Tommy's Take by Tommy Pomatico 5/11

What I Learned From Competing In My First Bodybuilding Show This Past Weekend

This weekend reminded me that sometimes the best decisions you make are the ones that scare you the most.

I stepped on stage for the first time and learned more about myself in a few days than I have in years of training.

The first lesson:

Do something you’ve never done before.

Most people stay inside the same routines, same environments, same expectations, because it feels safe. But there’s a different version of you hiding on the other side of discomfort. I almost didn’t compete. I questioned if I was ready, if I was lean enough, if I’d embarrass myself, if all the work would even be worth it.

But somewhere during the process, I fell in love with it.

Not just the stage. The discipline. The structure. The challenge. The pursuit of becoming better every single day.

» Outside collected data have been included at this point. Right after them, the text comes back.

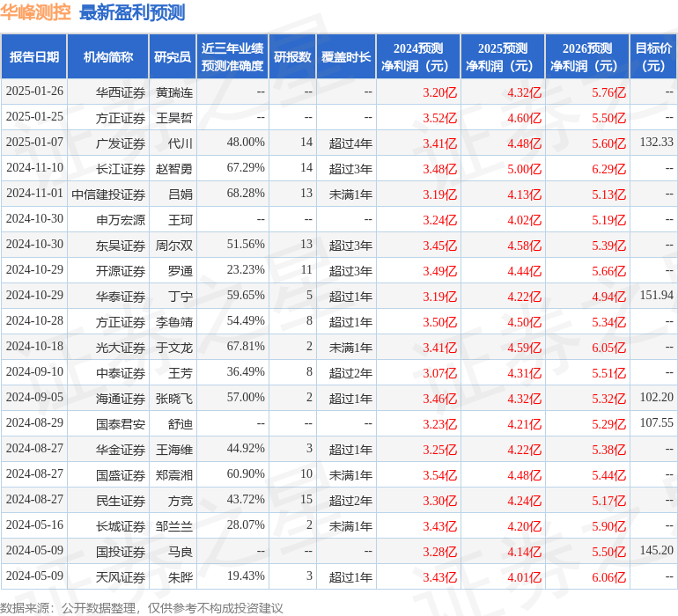Open the 广发证券 institution entry

(121, 143)
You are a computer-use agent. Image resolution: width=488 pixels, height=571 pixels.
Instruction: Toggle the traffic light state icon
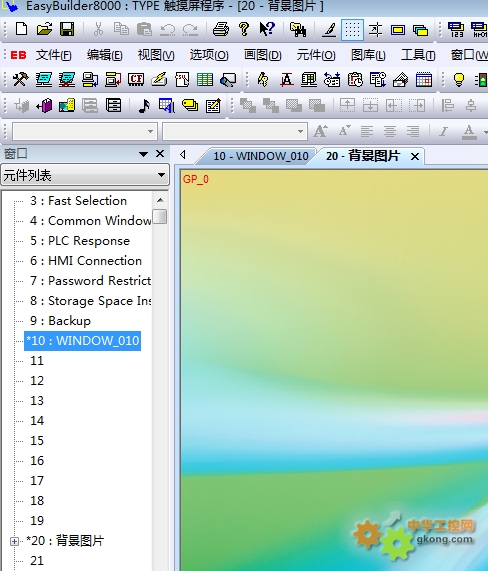coord(481,79)
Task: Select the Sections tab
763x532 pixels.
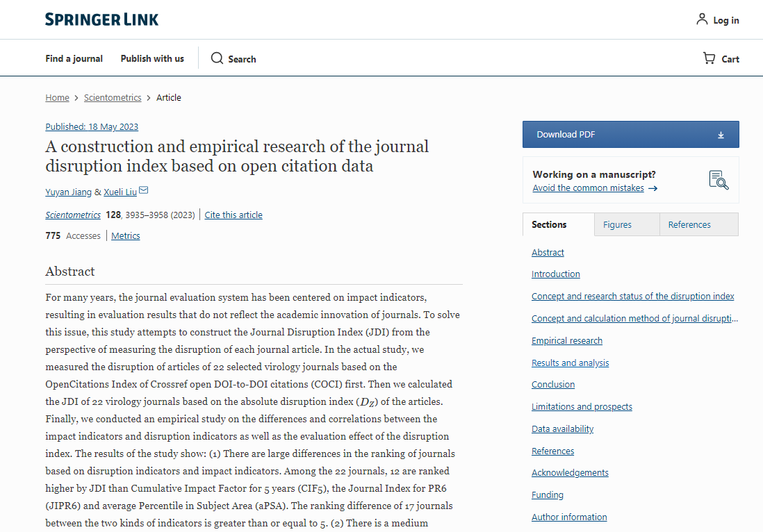Action: [549, 224]
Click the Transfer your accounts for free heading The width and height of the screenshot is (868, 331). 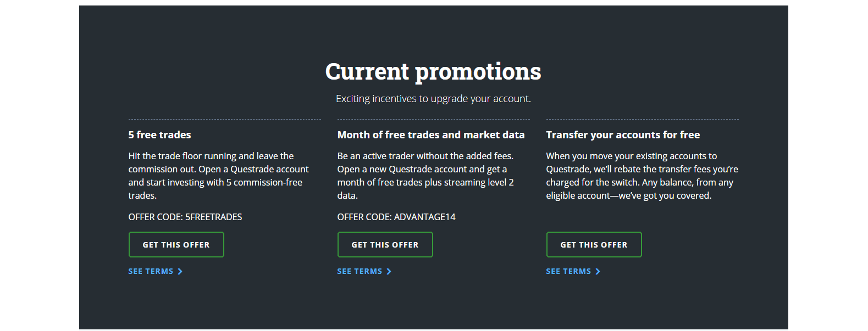tap(623, 134)

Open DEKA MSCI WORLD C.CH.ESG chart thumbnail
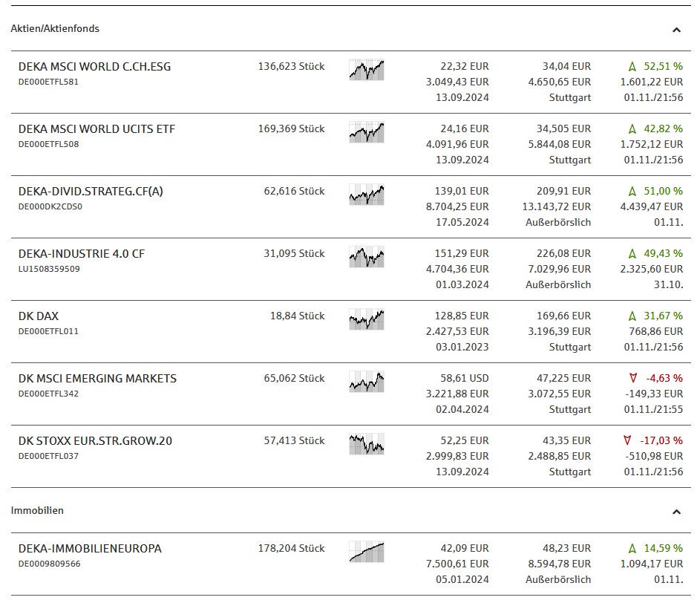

There’s something powerful about throwing yourself into an experience with no guarantee of success. That’s where growth actually happens.

The second lesson:

The human body is capable of unbelievable things.

Watching my physique change throughout peak week was honestly insane. After weeks of depletion, seeing my body transform within minutes of introducing carbs again was one of the craziest things I’ve experienced.

Flat muscles became full.

My physique tightened up.

Vascularity changed hour by hour.

It reminded me how adaptive the human body really is when you give it a reason to adapt.

People underestimate what the body can do because most people never truly push it. They never test their discipline, their consistency, or their limits long enough to see what happens.

The body is incredibly intelligent.

It responds to stress.

It responds to fuel.

It responds to belief.

And when training, nutrition, recovery, and execution all align, the results can feel almost unreal.

The third lesson:

Believe in yourself before the results show up.

There were moments during prep where I doubted everything. Days I looked watery. Flat. Small. Tired. Days where I questioned whether I even belonged on stage.

But confidence isn’t built after success.

It’s built before it.

You have to believe in yourself while the outcome is still uncertain.

That applies to bodybuilding, business, relationships, and life in general.

Most people quit because they need proof before they commit.

But the people who actually accomplish big things commit before they have proof.

This weekend showed me that we’re all capable of way more than we think we are.

Sometimes all it takes is finally giving yourself permission to find out.